To maintain this carefully controlled pressure difference, between where the fuel is temporarily stored in the carburettor body, and where it emerges into the engine inlet pipe, the fuel cannot be allowed to be pressurized in the float chamber, or it would ignore the effect of the carefully contrived holes, and merely spray into the engine at any old rate it saw fit (certainly at a much higher a rate than the engine could burn). Therefore the chamber has a float, which much like a toilet cistern, moves up and down and when the chamber is full, it closes a stop valve which prevents the bowl receiving any more fuel from a very low pressure fuel pump which draws from the main tanks of the aircraft. The behavior of this float, is, sadly, of course amenable to change from the external forces acting upon it, from gravity (and the direction that gravity applies itself), and the accelerations of the aircraft to which it is mounted. Chris will elaborate on that further, but suffice to say that wartime tests showed that even quite moderate banking of the wings threw off the ideal carburettor fueling quite significantly, not just more extreme events like negative-g or inversion.

The float carburettor has several inherent problems which are essentially insoluble, but can be made manageable with all manner of correcting gizmos and widgets, such that although the carburettor is “simple”, it is so purely in basic principle, the aviation carburettor in practice, is an immensely sophisticated piece of equipment, to my mind, only less so than fuel injection on a surface level of investigation. For example, the flow through the carburettor changes in density as the aircraft climbs, but the density of the fuel does not, this is an intractable fundamental problem with physics, and can only be fudged by various correcting measures, none of which produce the ideal fuel metering at all altitudes.

The reader may at this point be wondering how any carburettor was ever used in an aircraft at all, it should be remembered that carburettors had been developed on the ground, where most of the very serious problems present in aircraft applications simply do not exist, in that they remain broadly parallel to the ground, and are used under a tiny range of variations in pressure and temperature compared to an aircraft. Aircraft in the First World War had engines of such appalling lifespan and reliability that the behaviour of the carburettor was the least of the worry, and the development of very high altitude flight happened in a very short space of time and was possible as the development of the supercharger drastically outstripped the development of the fuel delivery technology.
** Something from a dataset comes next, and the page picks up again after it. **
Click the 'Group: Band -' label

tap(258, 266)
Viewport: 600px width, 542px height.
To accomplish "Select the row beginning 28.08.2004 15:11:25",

I cannot emphasize enough what a serious issue this matter was for the RAF, or to drive home that not only was the “orifice” not fitted during the Battle-of-Britain, but even once it was, the result was not a complete solution, but hopefully enough to prevent any more unnecessary deaths of RAF pilots, which without any question happened on many occasions directly due to loss of flight performance or indirectly due to falling victim to a German fighter, who`s pilot had perhaps just the day before, escaped back to France by exploiting the stick forward, nose-down dive & escape advantage of the Bf109 – and thus returned to the fray when, had the RAF fighter been able to follow him the previous day, he would not have done so.

This story is far more than just an academic discussion of the fuelling technologies used in fighter aircraft of the day.

Chris`s Article

Figure 1: Claudel-Hobson Carburettor

When Rolls Royce designed the new 1000hp class Merlin engine in the early 1930’s they chose to equip the engine with a development of a contemporary aircraft carburettor. Their initial options at that time were probably limited to the use of a float carburettor, a type which had been used quite successfully in many of their preceding aero-engines. The Merlin was conceived as a supercharged V12 engine, laid out similarly to the R Type racing engines, with the carburettor placed before the supercharger air intake, albeit offset slightly below the intake to reduce engine length, and thus being an updraught carburettor. This layout also closely resembled that of the successful supercharged Kestrel engines. The Kestrel carburettors had generally used design features of the Claudel-Hobson type, where fuel jetting was largely adjusted for altitude and power levels by the physical adjustment of the carburettor fixed jets, mostly operated by the pilot controlled mixture lever and throttle position.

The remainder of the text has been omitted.